第210回:表現の自由の一般論(その1:表現の自由の意味と関係する基本的な権利)

 表現の自由に関しては、今まで折に触れて、個別の問題と絡めて書いて来ているのだが、個人的にきちんとしたまとめを書いておきたいとずっと思っていた。今回から、途中他の話を挟むかも知れないが、数回に渡って、表現の自由に関する一般論を書いて行きたいと思う。ただし、最初に、以下はあくまで個人的なまとめであることをお断りしておく。wikiでも良いのだが、より詳しくは、芦部信喜先生の「憲法」、「憲法学」、佐藤幸治先生の「憲法」、伊藤正己先生の「憲法」、長谷部恭男先生の「憲法」、浦部法穂先生の「憲法」等々の著名な憲法学の教科書を直接ご覧頂ければと思う。

(1)表現の自由の意味
 基本的人権の中でも最重要の権利として、自由の中の自由、自由な民主主義社会の最重要の基礎と言われる表現の自由だが、最近の動きを見ていると、この極めて貴重な自由の享受を当たり前のように思うことから来る気の緩みの中で、その真の意味が世界的に見失われる中、自由でなくてはならない表現を恣意的に規制することで個人の生活と安全が保障されるというキチガイ染みた妄言・暴論を吐く規制派の台頭を許したことが、世界的な情報政策の迷走の最大要因になっているように思われてならない。
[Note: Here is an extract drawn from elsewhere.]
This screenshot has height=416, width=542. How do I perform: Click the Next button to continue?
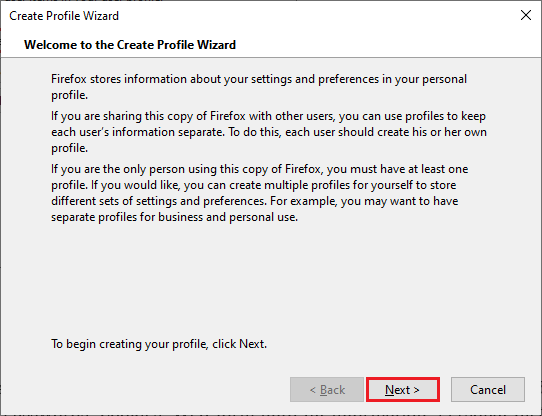[403, 390]
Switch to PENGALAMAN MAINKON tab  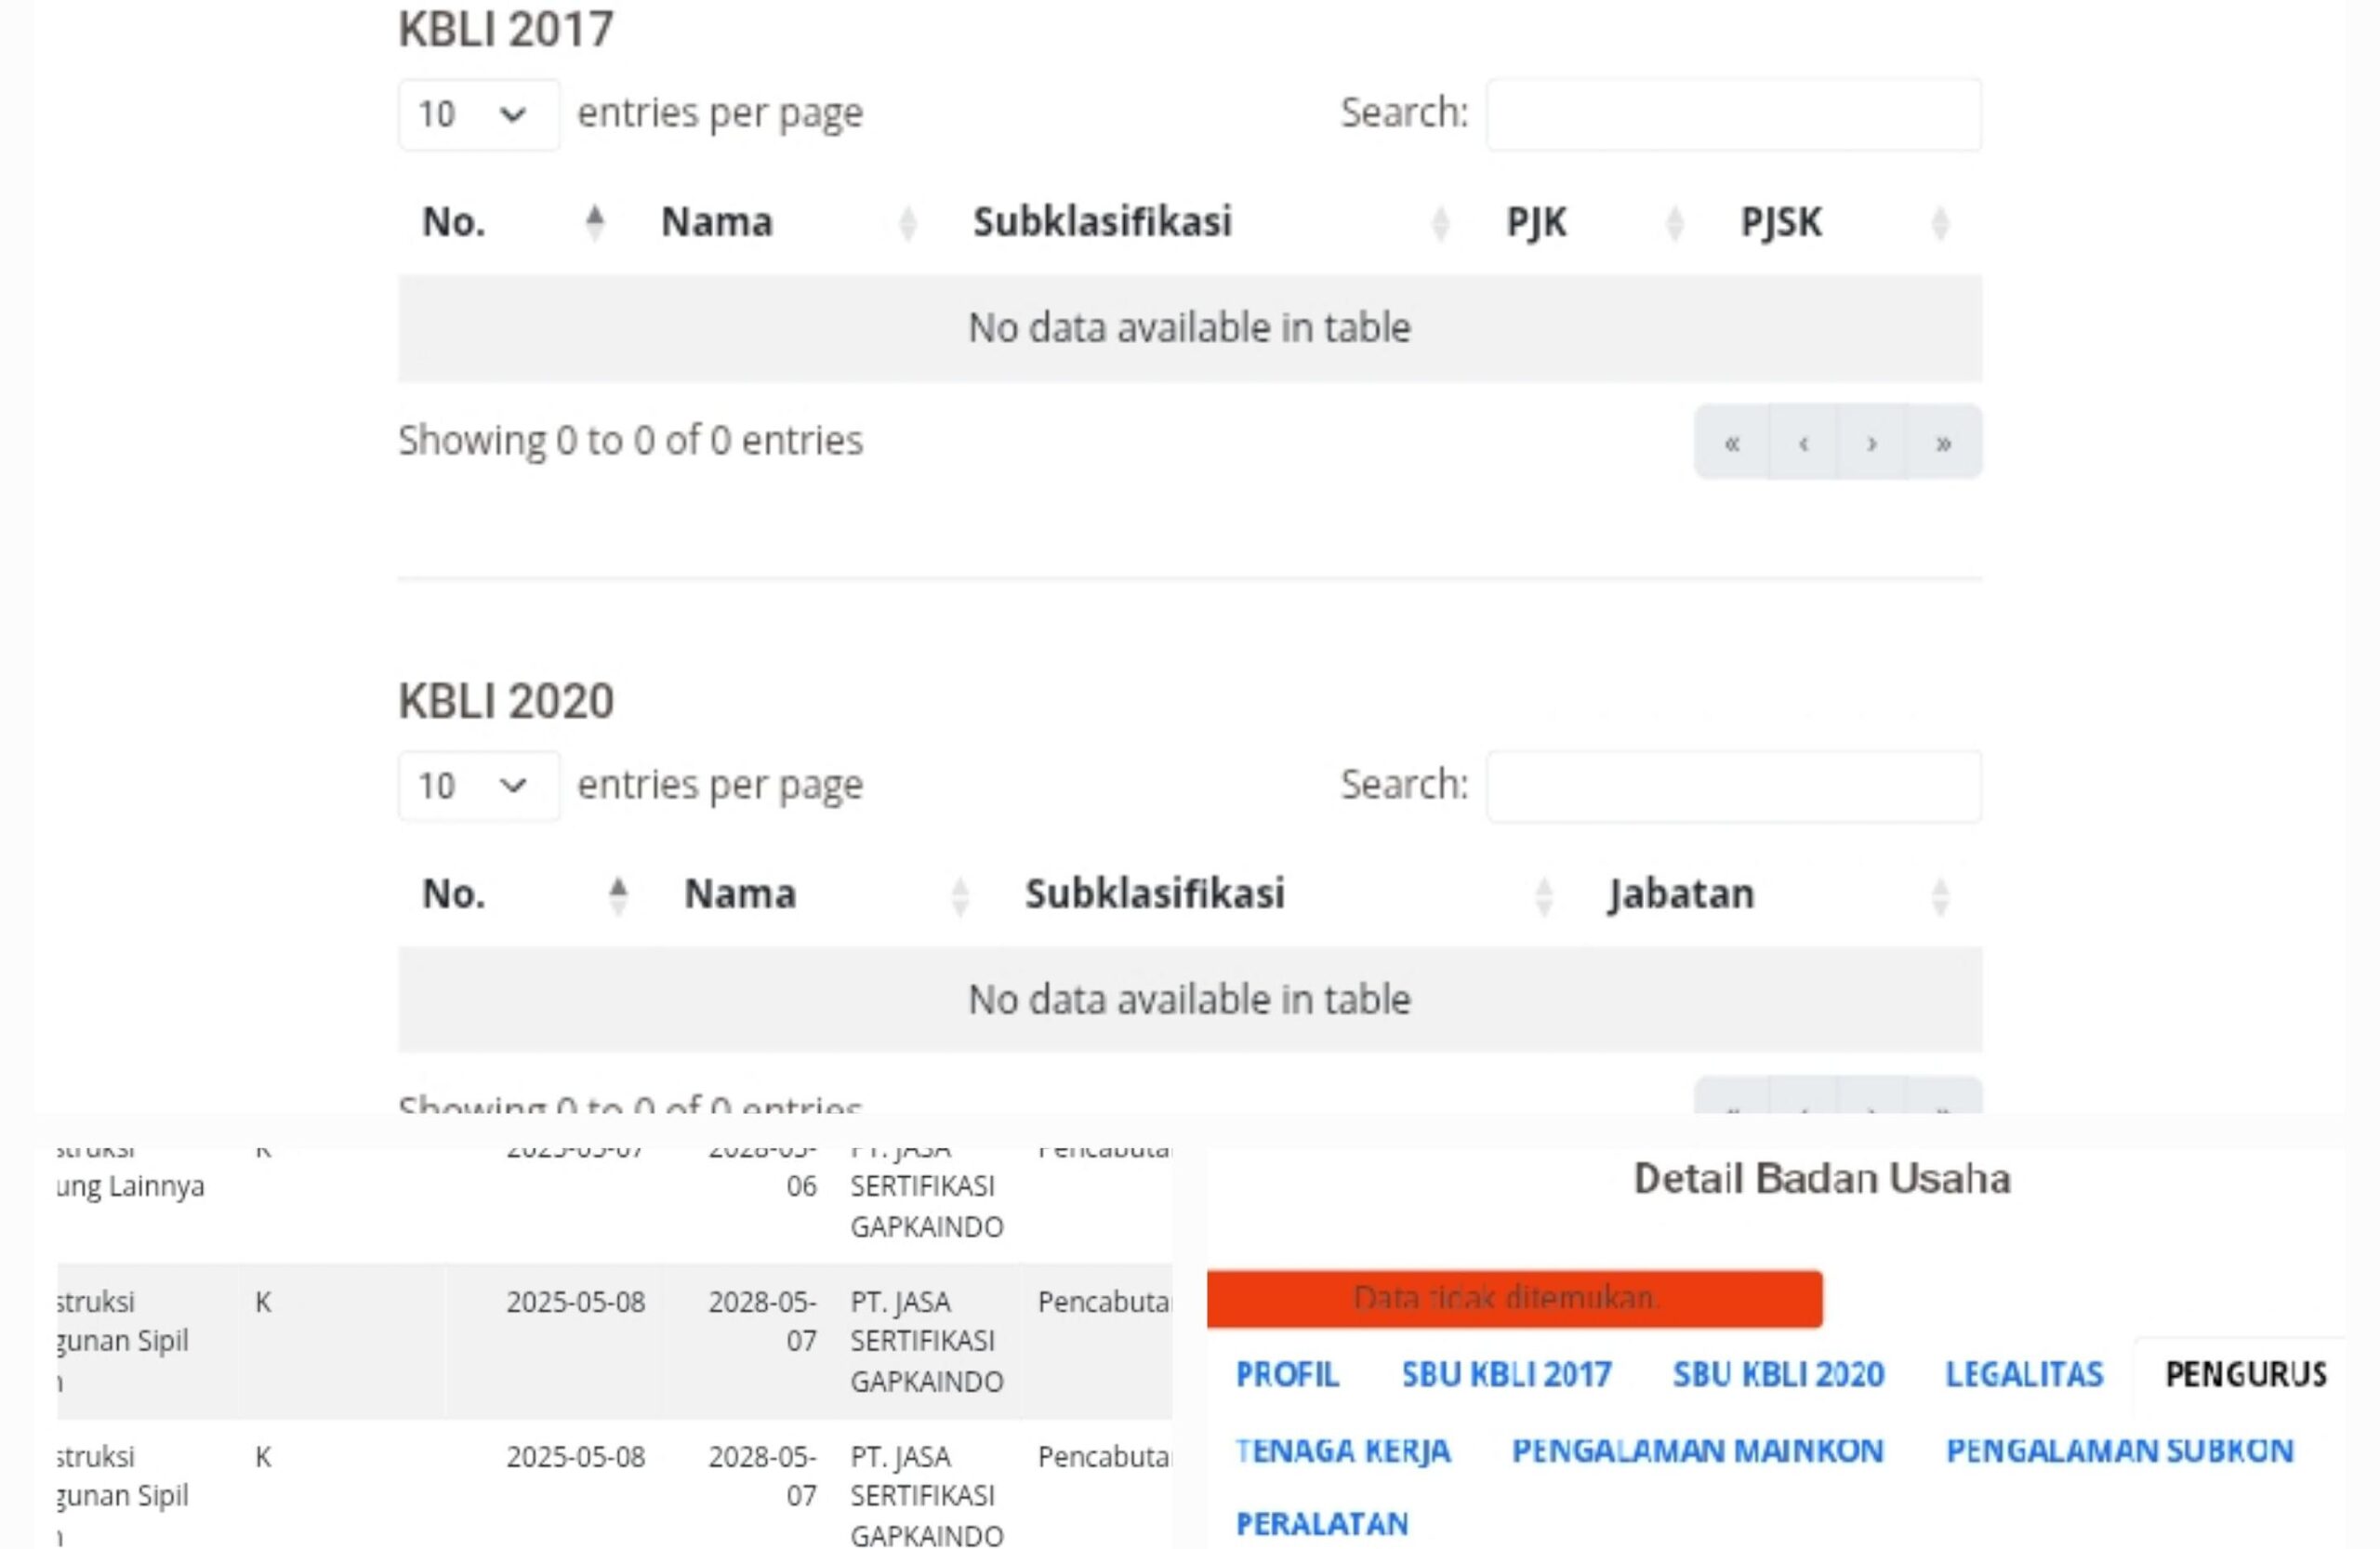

 憲法の第21条で、「集会、結社及び言論、出版その他一切の表現の自由は、これを保障する」と、世界人権宣言の第19条で「すべて人は、意見及び表現の自由に対する権利を有する。この権利は、干渉を受けることなく自己の意見をもつ自由並びにあらゆる手段により、また、国境を越えると否とにかかわりなく、情報及び思想を求め、受け、及び伝える自由を含む」と、国際人権規約のB規約第19条で「すべての者は、表現の自由についての権利を有する。この権利には、口頭、手書き若しくは印刷、芸術の形態又は自ら選択する他の方法により、国境とのかかわりなく、あらゆる種類の情報及び考えを求め、受け及び伝える自由を含む」と書かれている表現の自由の古典的な意味については、上記の各教科書にも書かれているが、およそ、表現の自由には、個人が表現活動を通じて自己を発展させるという自己実現の意味、表現活動によって政治的意思決定に参加するという自己統制の意味があるとされている。
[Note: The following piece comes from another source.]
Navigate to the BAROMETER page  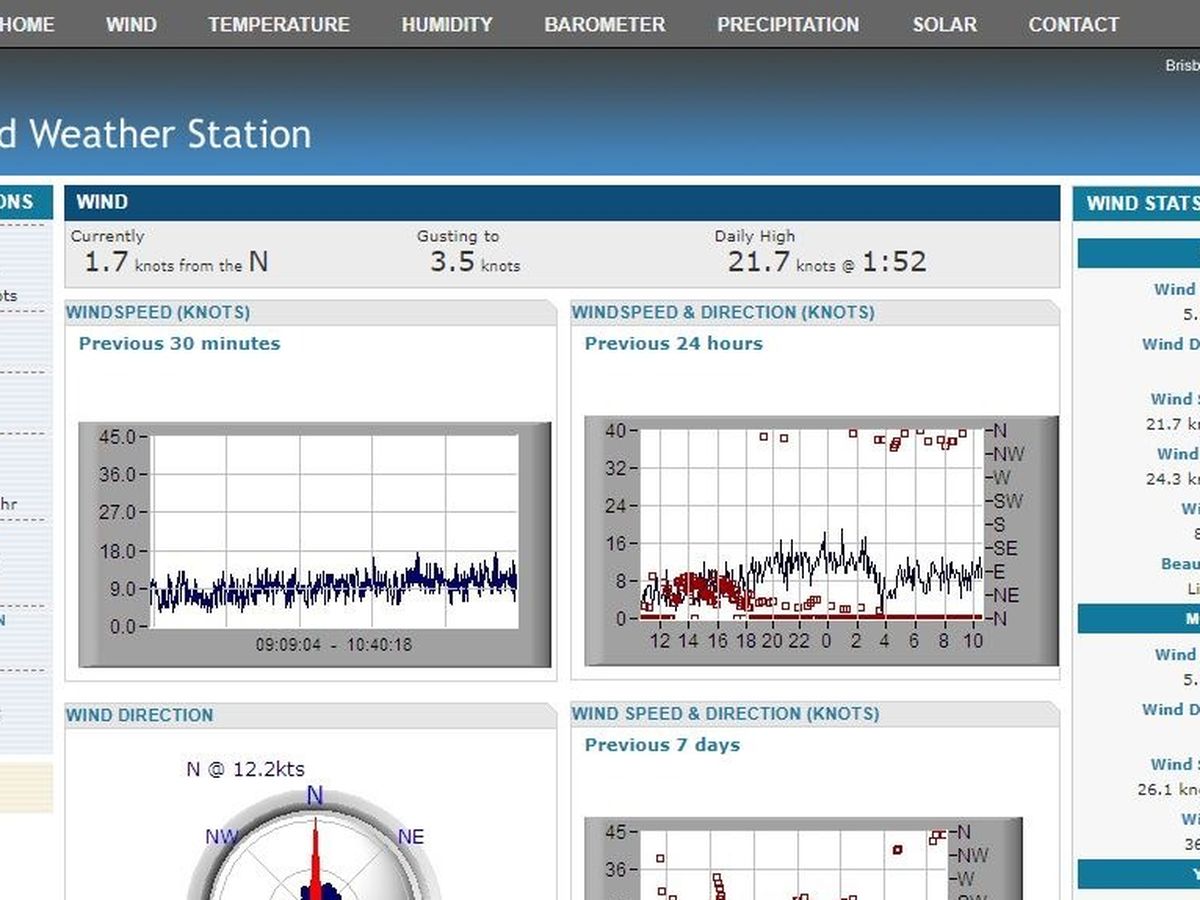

 表現の自由によって確保される思想・情報の自由市場の中で、各個人が、自由に意見・情報を表明・交換し、その中から責任を持って情報の取捨選択を行い、自ら行動を決定し、政策決定に関与して行くということ、この自由によって保障される自由な議論の中で国として最も合理的な判断が選択されるようにして行くことこそ、民主主義の要諦であって、表現の自由は、これが無ければおよそ民主主義などなり立たないと断言できる、民主主義の最重要の基礎である。
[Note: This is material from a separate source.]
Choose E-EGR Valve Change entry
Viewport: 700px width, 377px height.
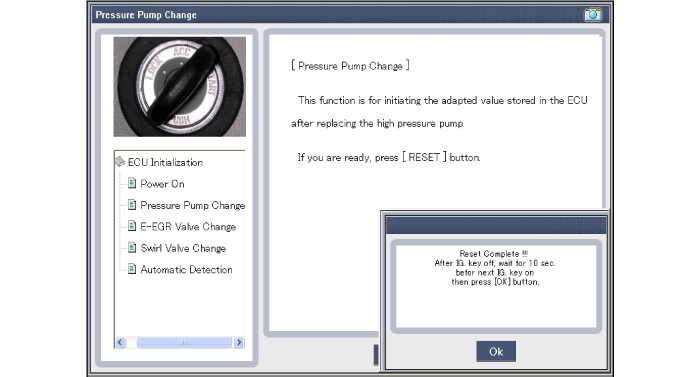point(188,226)
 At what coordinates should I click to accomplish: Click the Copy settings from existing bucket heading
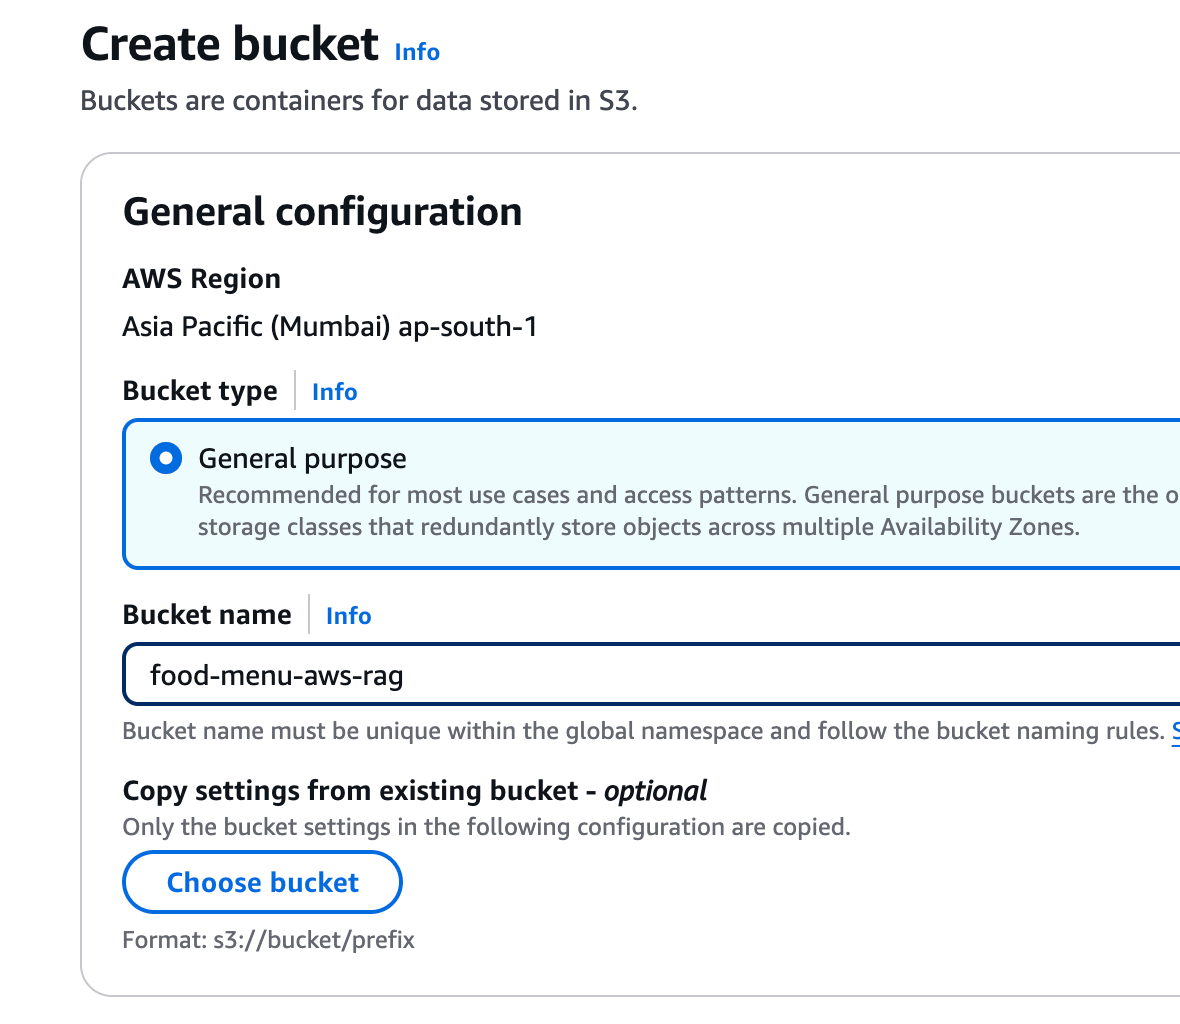pos(414,791)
 当然のことであるが、表現の自由は、あらゆる表現と表現媒体に及ぶのであり、無論インターネットにも及ぶ。国際人権規約に明確に謳われている通り、国境も関係ない。表現の政治性、芸術性、営利性などから表現を区別して、表現の内容により表現の自由を享受できる程度が異なるとする考えを取る者もいるが、このような、情報・表現に関する判断を「誰」が「いつ」「どこで」「どのように」行うのかという問題を等閑視し、何かしらの絶対的基準、特定のイデオロギーを物差しとして情報・表現の価値を決められると、一部の者が恣意的に情報・表現の価値を決めて良いとするに等しい考え方を私は取り得ない。表現の自由もまた絶対無制約では無いが、情報・表現の評価は常に相対的にしかなされ得ないものであり、その評価にあたっては必ず状況に応じたケースバイケースの慎重な判断が必要となることを忘れてはならない。(第76回で書いた通り、私は、現行のポルノ規制についても、その根拠は実に薄弱であり、そもそも広汎に過ぎ違憲であるとする立場を取る。)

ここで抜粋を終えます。